EXTRA Projects was immediately on board, co-founder Chris Grieshaber said.

“One of the things I’ve noticed … is we’ve got a lot of conversations around global warming, but most of these conversations are settled on assigning blame and deciding how much humanity is involved in destroying the world,” Grieshaber said.

“One of the things that’s really cool about this project is Katelyn and Beth have gone and found these really interesting narrative that aren’t necessarily apocalyptic.”

The proposal earned the pair a $4,000 grant from the city’s Department of Cultural Affairs and Special Events.

But when the coronavirus pandemic hit and art spaces like EXTRA Projects shut down, Patton and Reinke had to pivot. With guidance from Grieshaber, the two partnered with community groups like Milwaukee Avenue Alliance and local property owners and create a series of storefront installations along Milwaukee Avenue near EXTRA Projects.

The project wasn’t difficult to pull off. Grieshaber said the property owners they approached were open to the artist-scientist duo livening up the street.

The pair chose a vacant storefront at Milwaukee and Dawson avenues for the fake bakery, aligning with the mission of community leaders like Lynn Basa, of Milwaukee Avenue Alliance, who have been pushing to fill empty storefronts along the Avondale stretch of Milwaukee Avenue for years.

“This type of project dovetails so well with what they’re trying to do with Milwaukee Avenue Alliance,” Grieshaber said.

“A lot of the focus … is toward small businesses and making sure that local people with stakes in the health of the area are the ones who settle on these businesses and provide that diverse streetscape. Having something like art installations in those windows is definitely only one part of that conversation, but I happen to think it’s an important one.”

Patton said they were also excited about the possibility of reaching more people than they might’ve reached had they created an exhibit that only lived inside EXTRA Projects.

The display at the fake bakery at at 2843 N. Milwaukee Ave.
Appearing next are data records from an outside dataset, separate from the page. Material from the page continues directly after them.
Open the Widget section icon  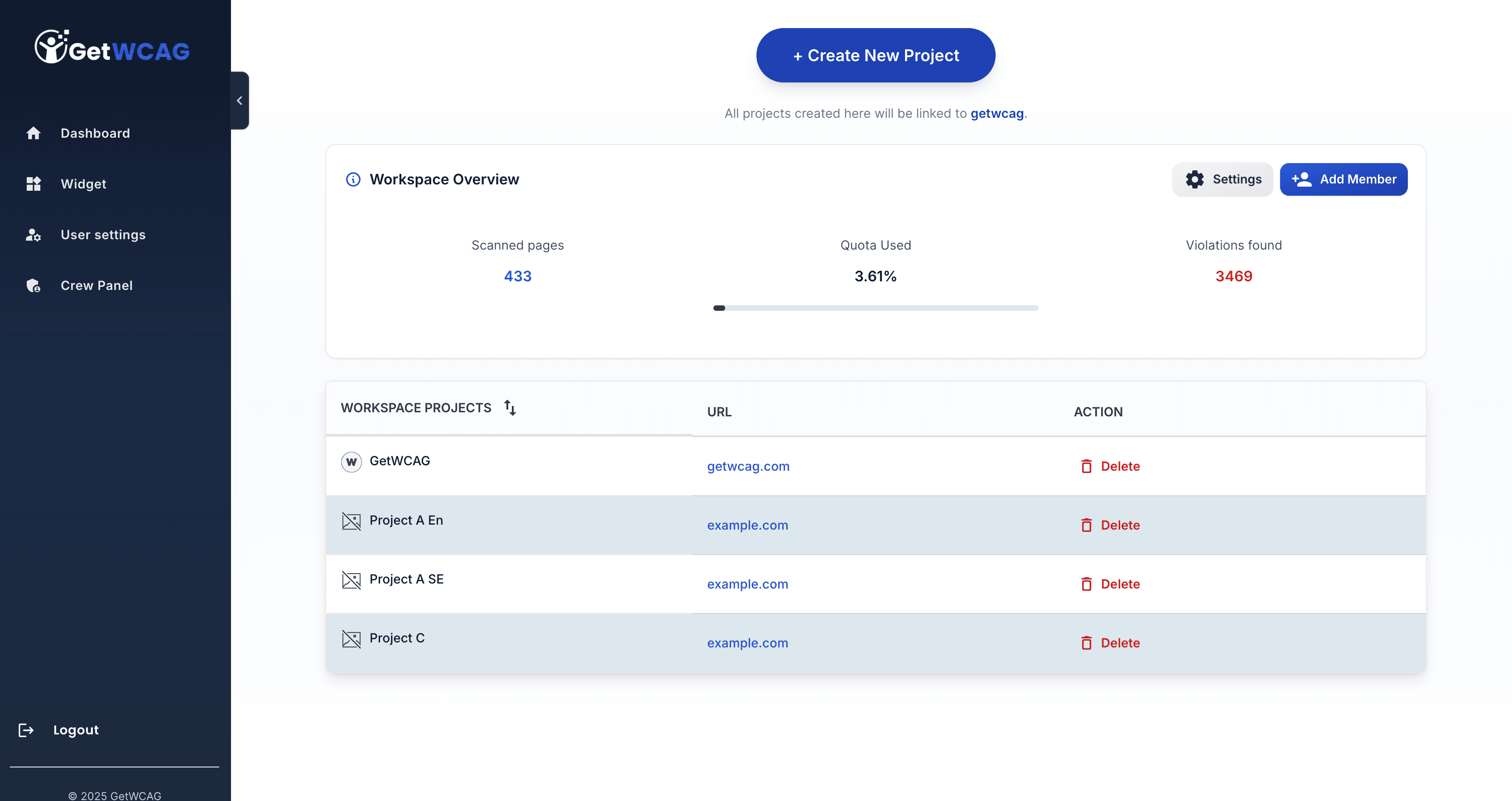34,184
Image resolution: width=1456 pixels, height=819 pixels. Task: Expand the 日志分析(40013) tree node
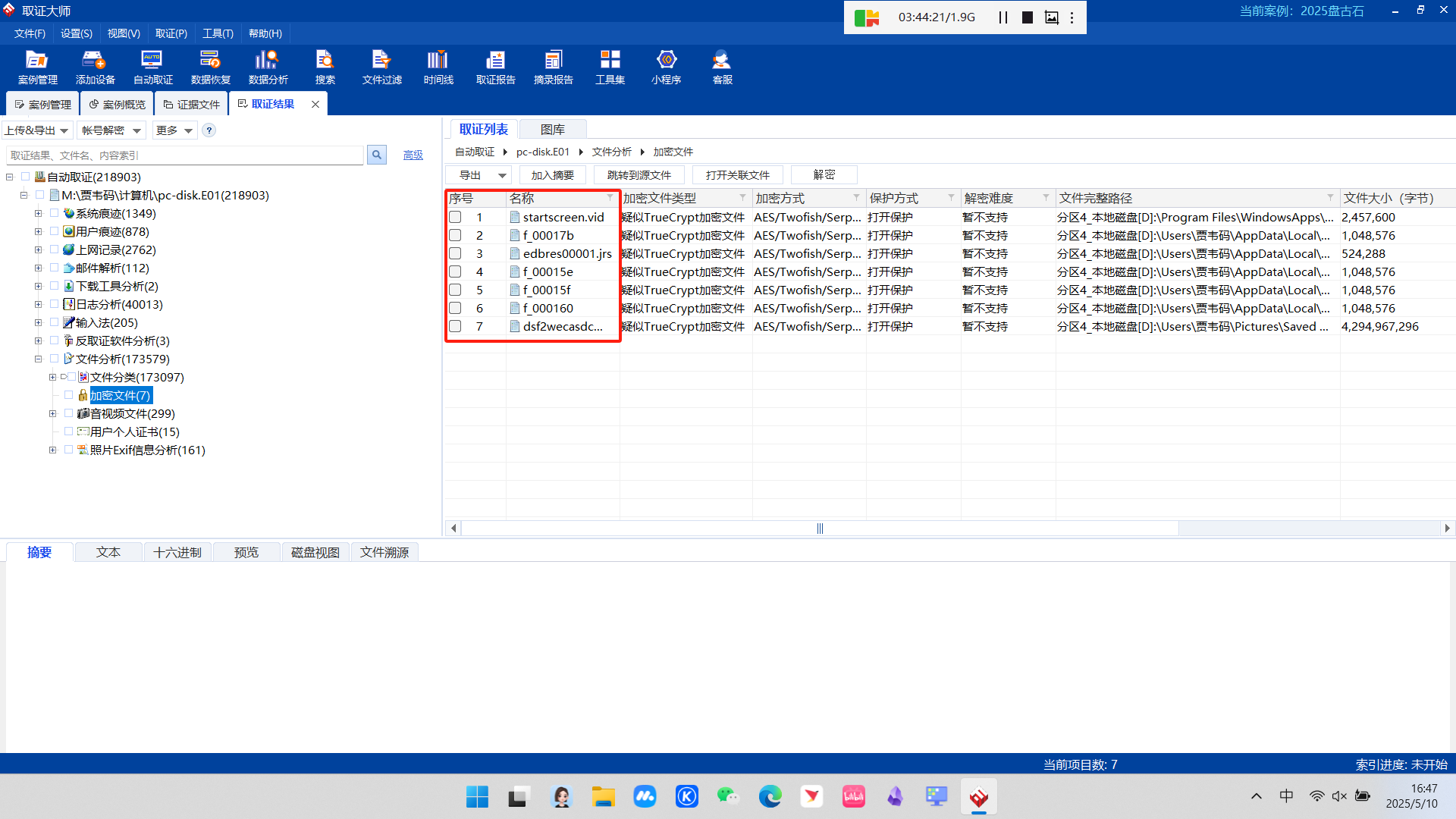click(38, 304)
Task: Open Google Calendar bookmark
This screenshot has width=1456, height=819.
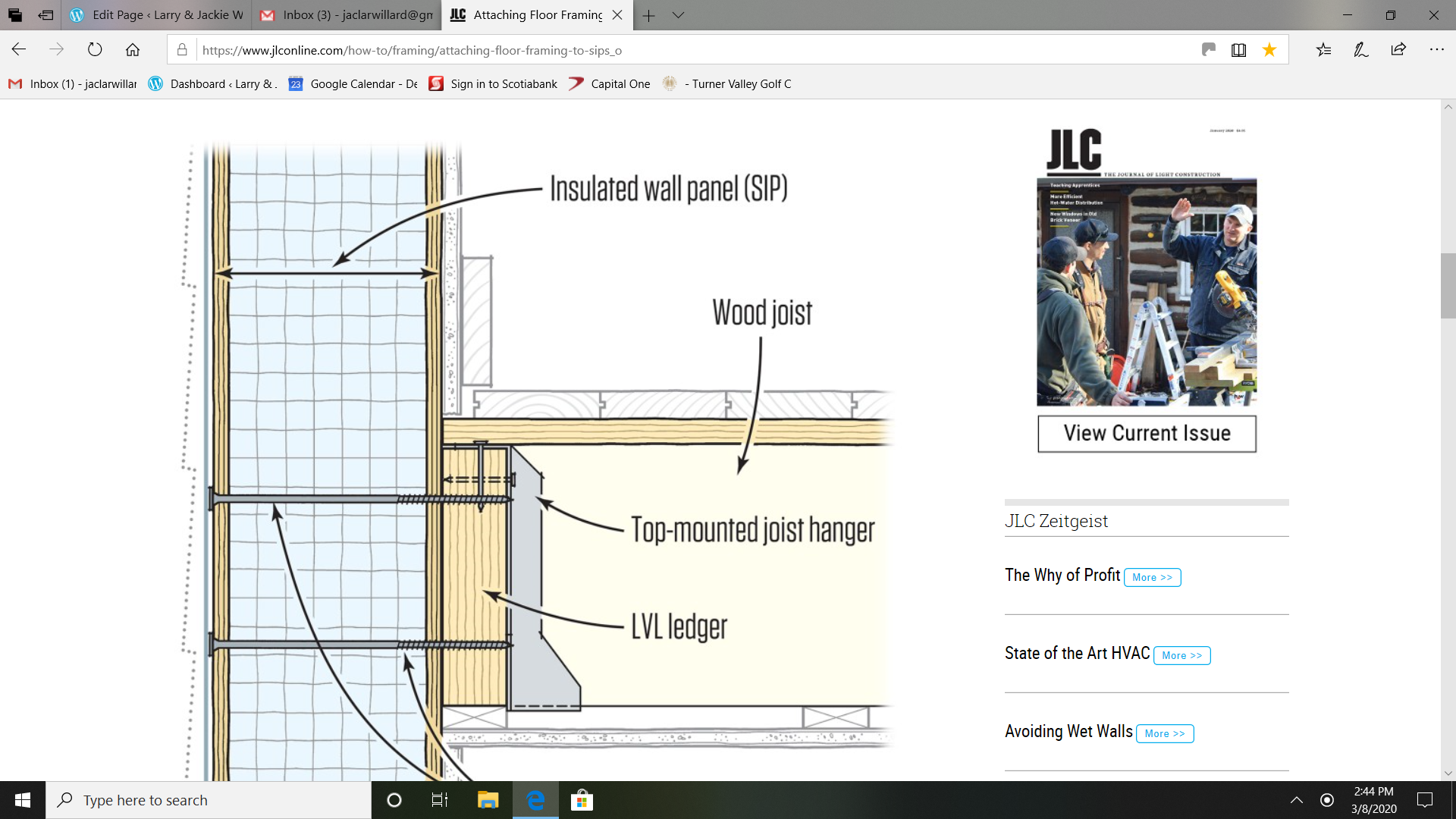Action: (x=353, y=84)
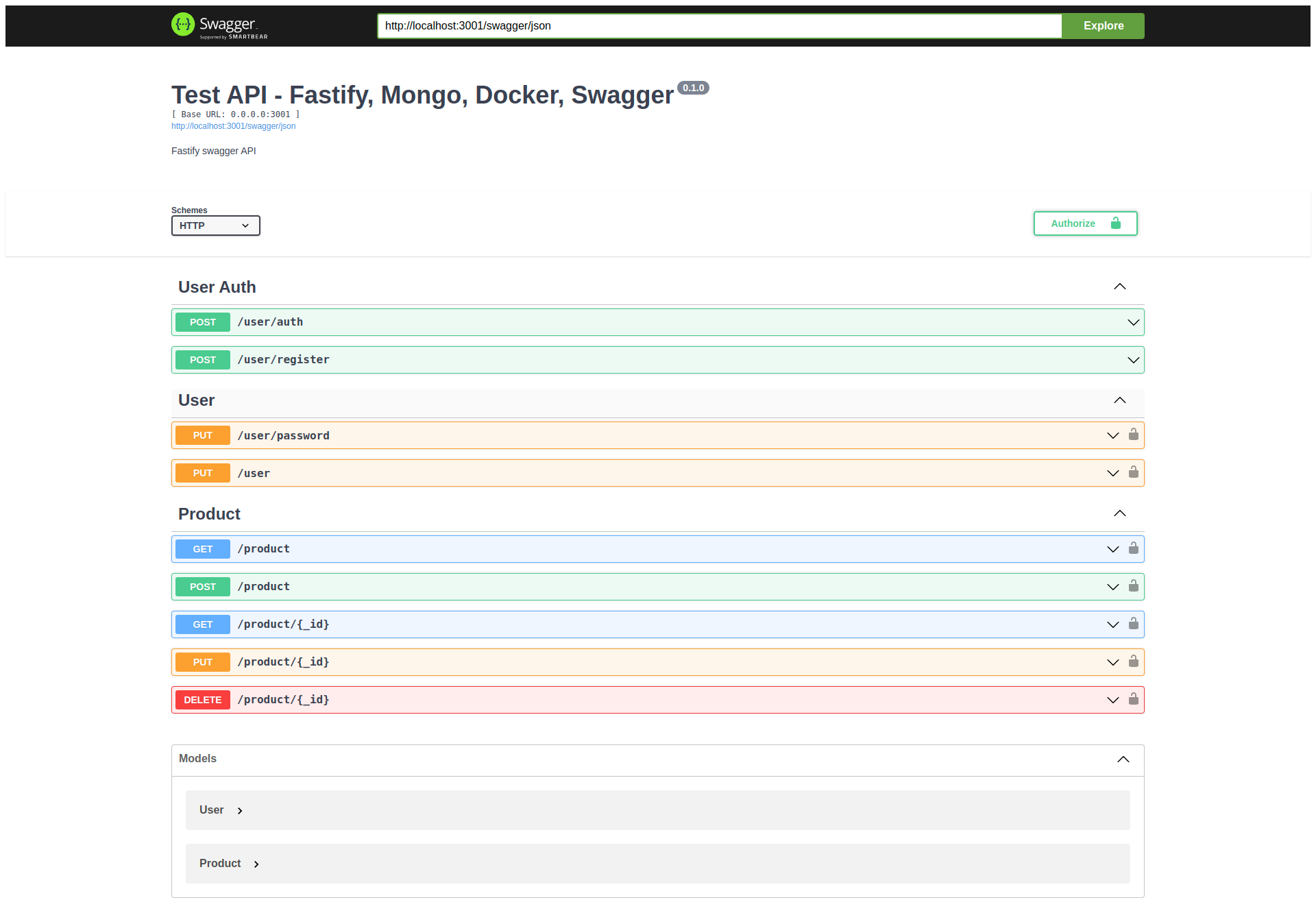Click lock icon on PUT /product/{_id}
1316x924 pixels.
1133,661
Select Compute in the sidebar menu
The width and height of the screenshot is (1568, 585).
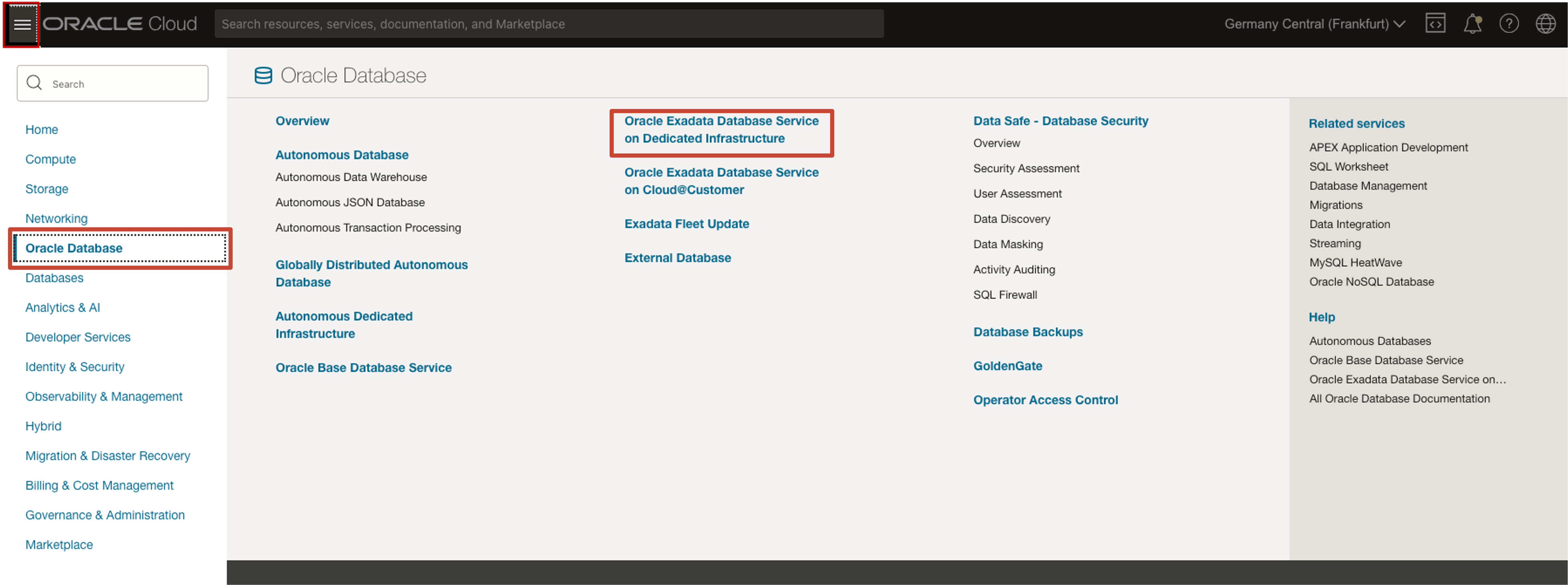tap(51, 159)
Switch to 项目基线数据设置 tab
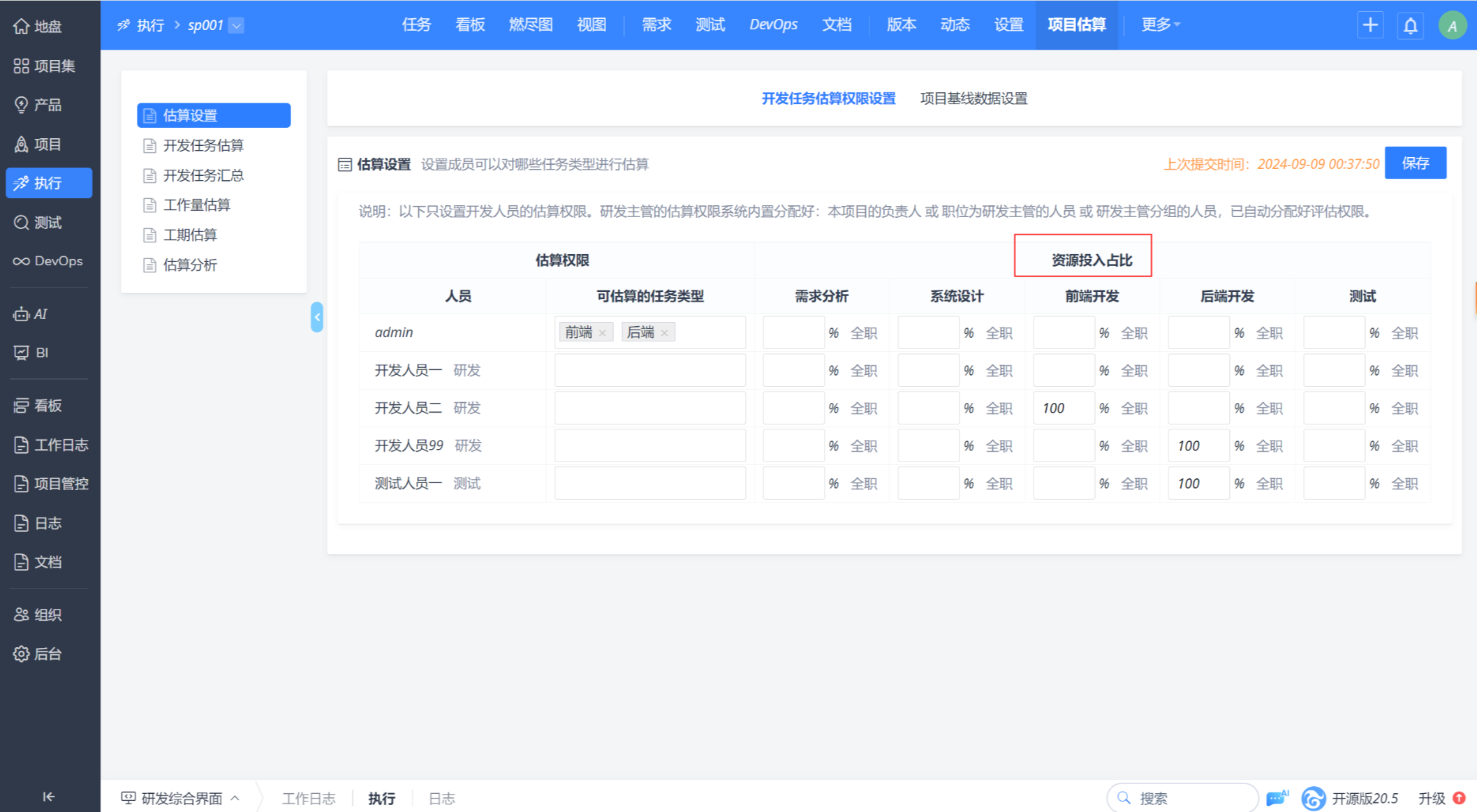The height and width of the screenshot is (812, 1477). (x=973, y=98)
MINA BLOOM/BLOCK CLUB CHICAGO

The fake butterfly store lives in a storefront currently home to the Logan Square Chamber of Commerce’s office.

The fake butterfly store claims to create genetically modified butterflies in whatever color the customer wants, Patton said. People would buy them for butterfly releases at events.

“A company could match your butterfly colors to your wedding colors, the school you graduated from,” she said.

Some populations of butterflies, like Western monarch butterflies, are seeing huge population losses in recent years.

Part of the display at the fake butterfly store at 2808 N. Milwaukee Ave.

MINA BLOOM/BLOCK CLUB CHICAGO

The third storefront installation is a fake wilderness supply shop selling genetically modified birds at 2912 N. Milwaukee Ave.

MINA BLOOM/BLOCK CLUB CHICAGO

The fake wilderness shop is at a building owned and occupied by project partner Basa. The fake shop exists in a world in which “Twitter genetically modified birds for a publicity stunt and they escaped and now they’re the standard blue bird out in the world,” Patton said.

A 2019 study from the Cornell Lab of Ornithology showed the United States and Canada have lost nearly 3 billion birds across all species since 1970.

The installations will remain up through the end of March. Grieshaber plans to host a talk series with Patton and Reinke in the coming months.

The pair hope to spark conversations around climate change, what happens when species go extinct and, more broadly, what the future might bring.

“I think it’s really important for people to be able to imagine the future and … not necessarily an entirely negative way and not necessarily an entirely positive way,” Patton said. “We can have an effect on the future we want to build … I want to empower people to think about that.”